The second argument that undermines the potential rebuttal claim that Gottlieb might raise that his interpretation, although not the only reasonable interpretation, is the most reasonable, is that it ignores the fact that in a competitive situation, any ambiguity at all will become magnified and require clarification simply because competitors will want to seek a result that supports their side. The competitive reality of Magic is such that any ambiguity will lead to a conflict in need of resolution.

Let me give you a hypothetical:

Suppose you are in a tournament. You have activated Mindslaver on your opponent. Your opponent has Time Vault in play. You picked up Time Vault and read it. You didn’t see anything on the text that said you had to use it on the opponent’s upkeep, so you go ahead and draw a card. After you have drawn, you decide to untap Time Vault. But your opponent insists that you can only untap it during the upkeep. You look at the text of Time Vault and you are do not see any such restriction. What do you do?

You call the judge. Magic is a competitive enterprise. People in competitive settings will marshal every reasonable argument they can come up with to their cause. Even if you are less than 50% certain that you can untap Time Vault at instant speed, you are still going to call the judge if you think there is a chance that you are right. This is the problem.

The point I’m making is that in a competitive enterprise, when faced with an ambiguity, players will not reach a consistent outcome. They will be inclined to take the position that supports the outcome they desire. That’s how law works, and it’s the same here.

The problem is that the textualist position which concludes that there is an inherent or objective “functionality” to Time Vault ignores the fact that there is actually a very patent ambiguity.

Whenever a clarification occurs, the person doing it is very likely straying from whatever intent the original writer had. One person will be happy, and another disappointed. And we should applaud this.

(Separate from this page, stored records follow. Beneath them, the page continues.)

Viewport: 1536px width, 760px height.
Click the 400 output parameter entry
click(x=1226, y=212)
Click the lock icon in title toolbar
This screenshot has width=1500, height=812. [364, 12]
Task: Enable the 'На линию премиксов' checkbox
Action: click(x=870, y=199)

To pretend that we are acting consistently with the original intent is a delusion.

The Delusion of a Naturally Intuitive Reading

The third problem with the textualist argument that Gottlieb has put forward is that it glosses over the embarrassing ambiguity found in Alpha with the illusion that there is a naturally intuitive reading.

The assumption that there is a most reasonable interpretation of these cards underpins this misguided belief that there is some inherent quality found in Time Vault. Look how Gottlieb and Buehler variously phrase this point:

1) “The other issue is the original intent of its untap ability.”
2) “This reflects the clear intent of the ability”.
3) “These reasons are why Time Vault (as well as Brass Man, Colossus of Sardia, and Island Fish Jasconius) have all been given errata …to restore the original intent and functionality of their untap abilities.)”
4) “But in this case, Time Vault and Flame Fusillade should never have interacted this way.”
5) “Through years of Oracle changes and rules system changes, Time Vault drifted away from working the way it’s supposed to.”
6) “It’s being changed because it’s the right thing to do for the integrity of that card.”

And from his form letter:

7) I’m not going to apologize for making Time Vault work the way it was meant to work, and the way its printed wording indicates it should work.
8) When a card’s Oracle wording doesn’t reflect reality, that’s a problem… If I find an error in Oracle, I’m going to correct it.
9) My responsibility is to the integrity of the cards.
10) My job is to make sure the cards, and the game, works the way players think it would – in fact, the ideal situation would be that no one ever has to consult Oracle or the Comp Rules.
11) “I will continue to make my decisions based on common sense, player intuition, printed wordings, and the integrity of both the individual cards and the game as a whole.”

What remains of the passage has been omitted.